The notion that foie gras is diseased liver is often cited by opponents of the food. Cheever's e-mail to me described how, in the later stages of force-feeding, "air sac and lung volumes are compromised, and they begin to show metabolic illness from liver function impairment."

But Dr. Jaime Ruiz, director of Cornell's duck-research laboratory (and who was at pains to note that he did not support or oppose foie gras production) told me, "The farmers that I know here in New York and France handle the birds carefully, not feeding them above the physiological limits of the birds." He also said that he did not think that force-feeding, done correctly, would cause pain and that he does not consider an enlarged liver to be diseased.

I also called Dr. Sandhu, the retired avian scientist who consults with Hudson Valley Foie Gras on animal welfare. "I have been working with ducks all my life, for 30 years," he said. "[Foie gras] is not a disease. It has been shown by experiments that in birds with fatty livers, if you stop force-feeding, the liver comes back to a normal status." I asked him if the liver in foie gras birds was able to function. "Yes," he said. "It still functions normally and removes toxins. The bird is still standing; it is not sitting down. The weight of the liver is not causing the birds to collapse-they are walking and interacting with other birds."
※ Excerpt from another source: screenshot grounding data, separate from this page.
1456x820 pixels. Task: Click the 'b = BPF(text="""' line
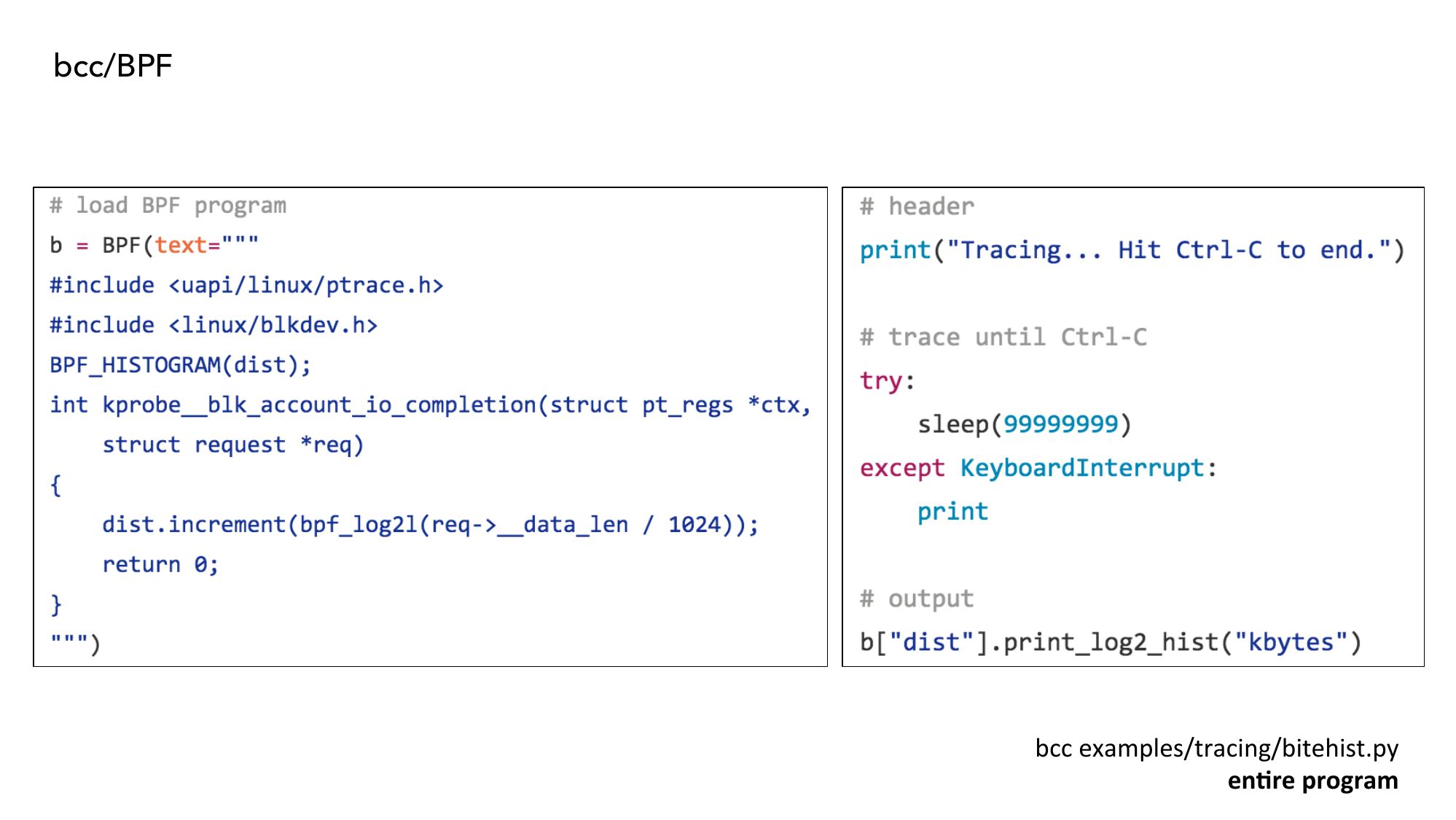click(154, 245)
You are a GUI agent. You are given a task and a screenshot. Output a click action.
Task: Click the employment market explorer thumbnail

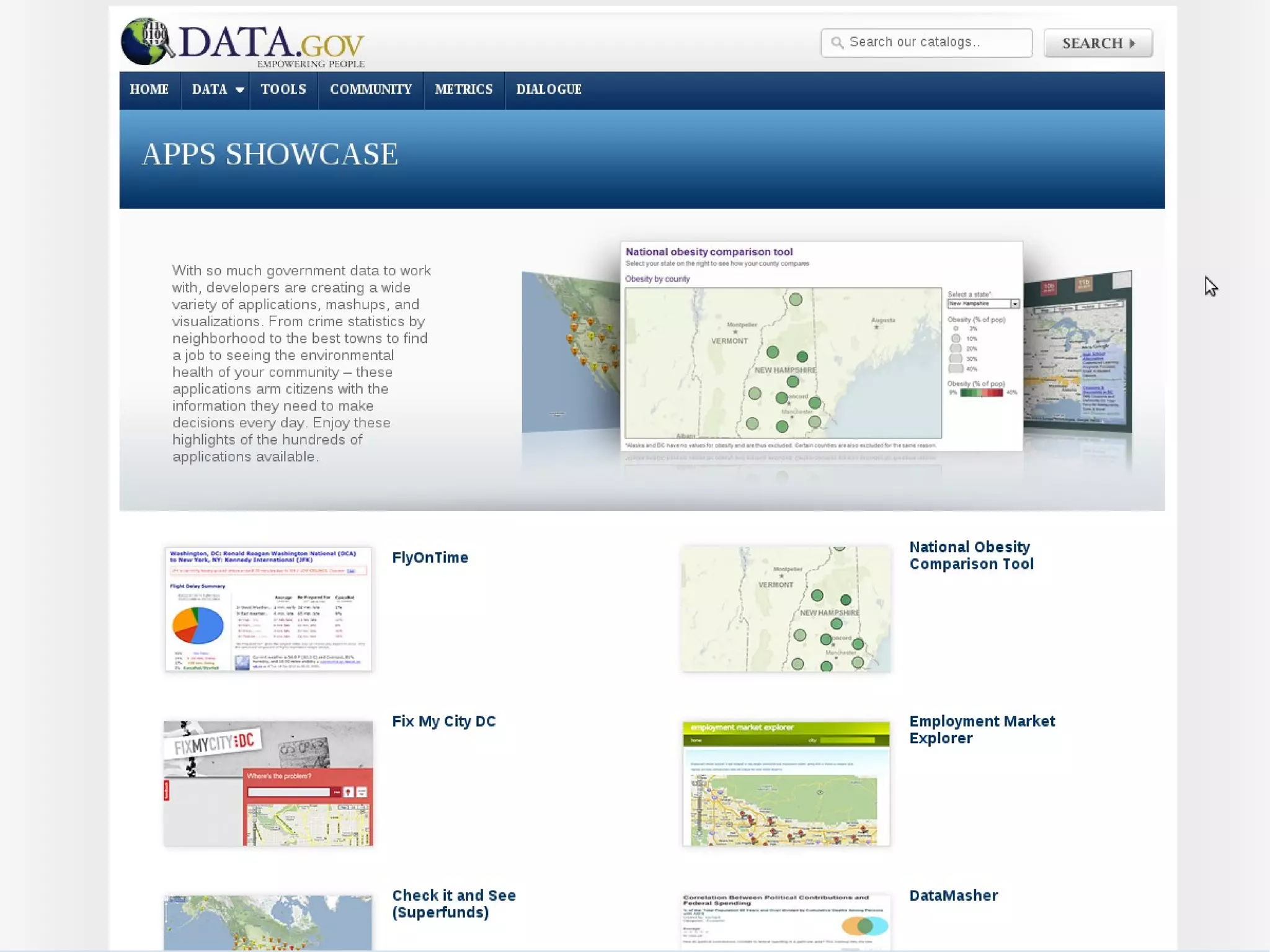click(x=786, y=783)
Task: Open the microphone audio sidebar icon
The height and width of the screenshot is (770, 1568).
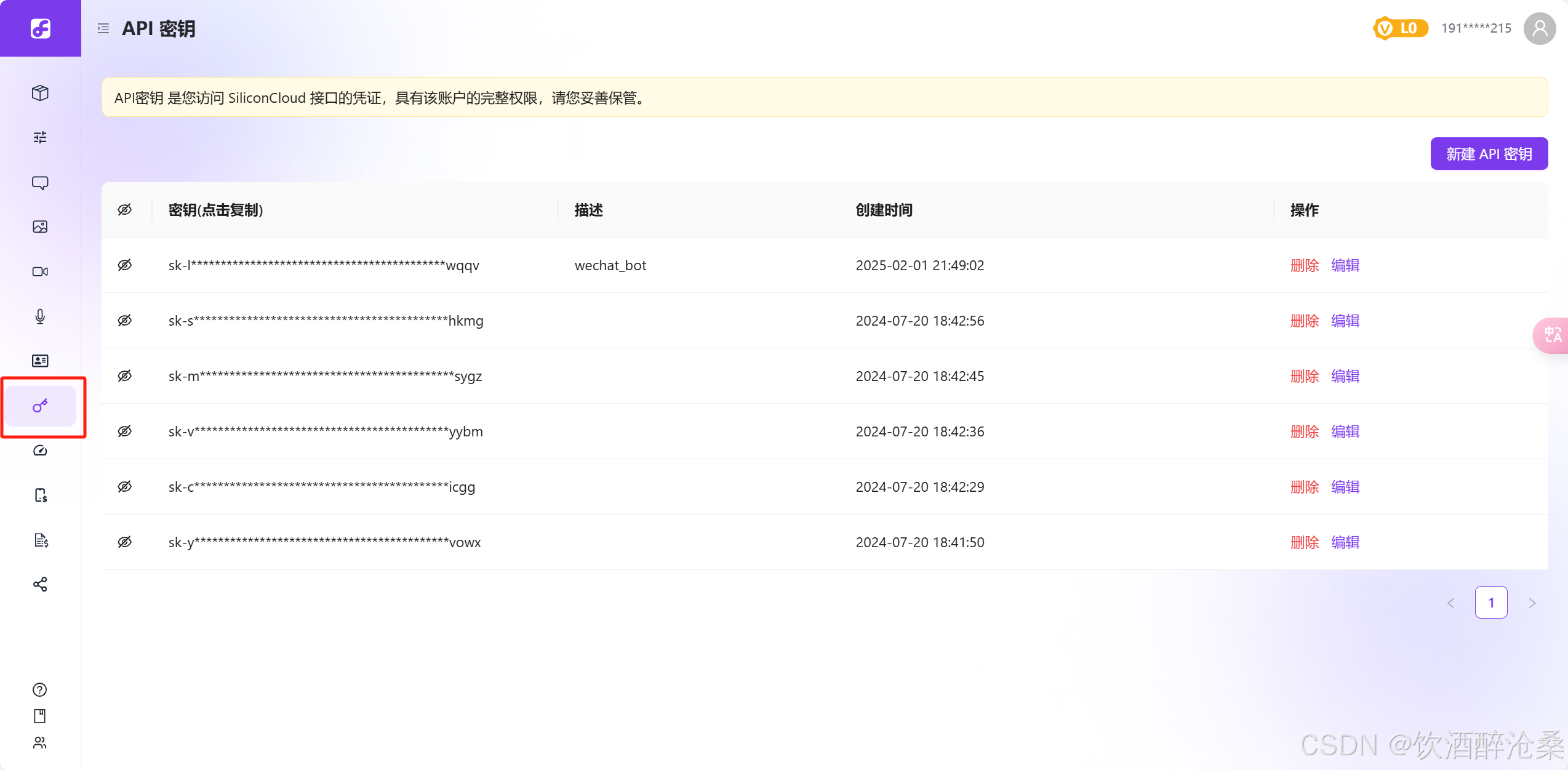Action: 40,316
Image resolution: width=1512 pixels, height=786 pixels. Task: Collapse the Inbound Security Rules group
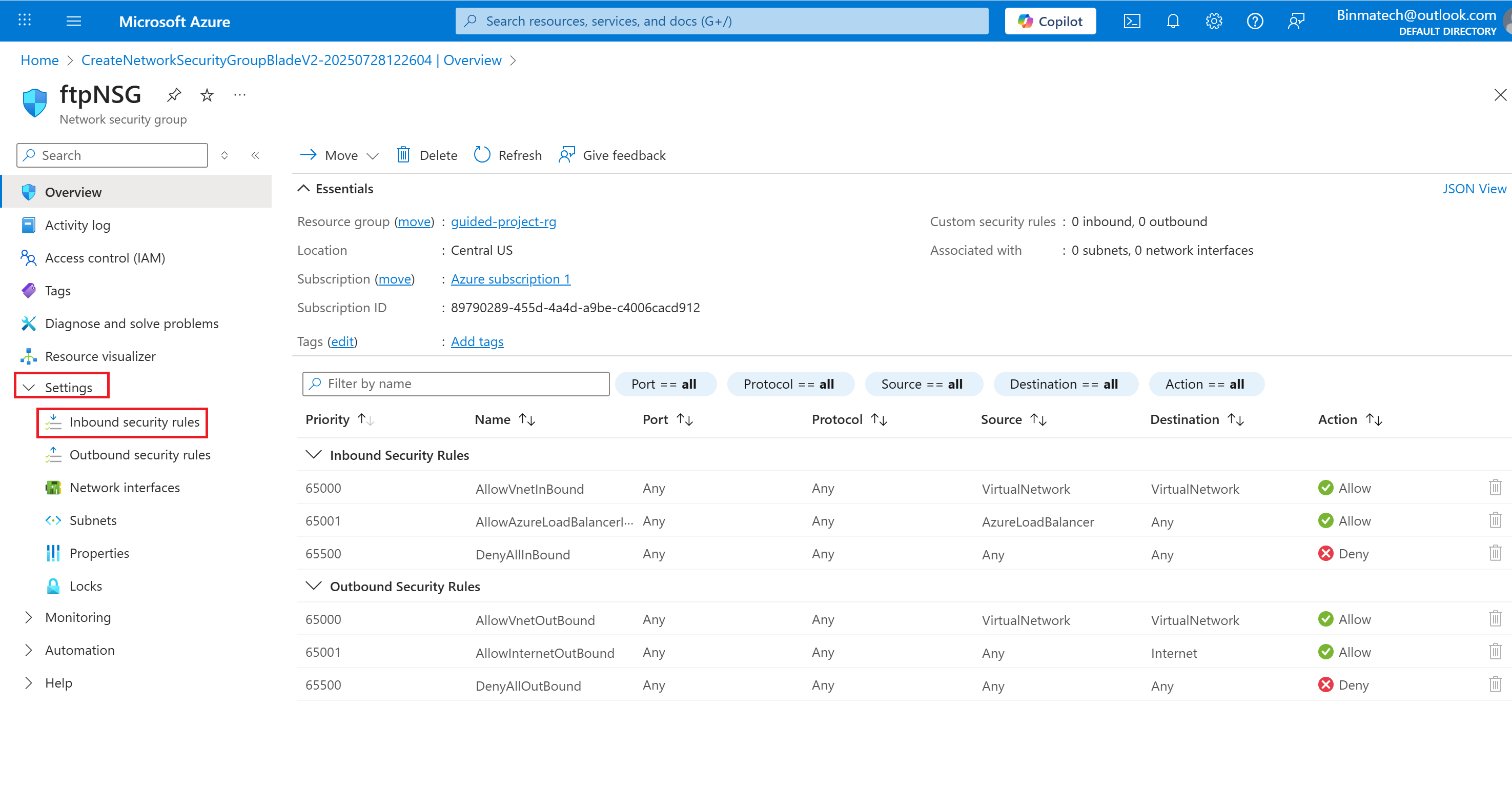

Animal rights' groups often cite a 1998 report on foie gras from the European Commission's Scientific Committee on Animal Health and Animal Welfare. The 93-page report, though eventually concluding that "force-feeding, as currently practiced, is detrimental to the welfare of birds," is not exactly the slam dunk for animal rights' groups that I had been led to believe.

The report does not propose ending foie gras production, but instead puts forth recommendations for improving the way it's done. In fact, a part of the last section reads, "Since foie gras needs to be produced in order to satisfy the consumers' demand, it is important to produce it in conditions that are acceptable from the welfare viewpoint." The committee's suggestions include making sure that the liver size isn't causing distress to the animal, properly training all persons in charge of the birds, and banning the use of small, individual cages.

Meanwhile, the debate is not a theoretical problem for Knife + Fork, a small restaurant on the Lower East Side. Chef and owner Damien Brassel serves foie gras from the Hudson Valley farm, and he's convinced that the product is humane. "They go out of their way to show everyone exactly how it's done," he says, and suggests that the protesters go see it for themselves. Instead, the protesters have been outside his restaurant on the weekends, chanting things like, "Damien Brassel: How many geese have you tortured today?" The other night, Brassel went out to offer them some foie gras, which did not amuse them. "I take it personally," he says. "They're standing out there in leather jackets and Ugg boots." But the protesters' efforts are actually causing Brassel to sell more foie gras-customers have been requesting it, and he's added it to his tasting menu.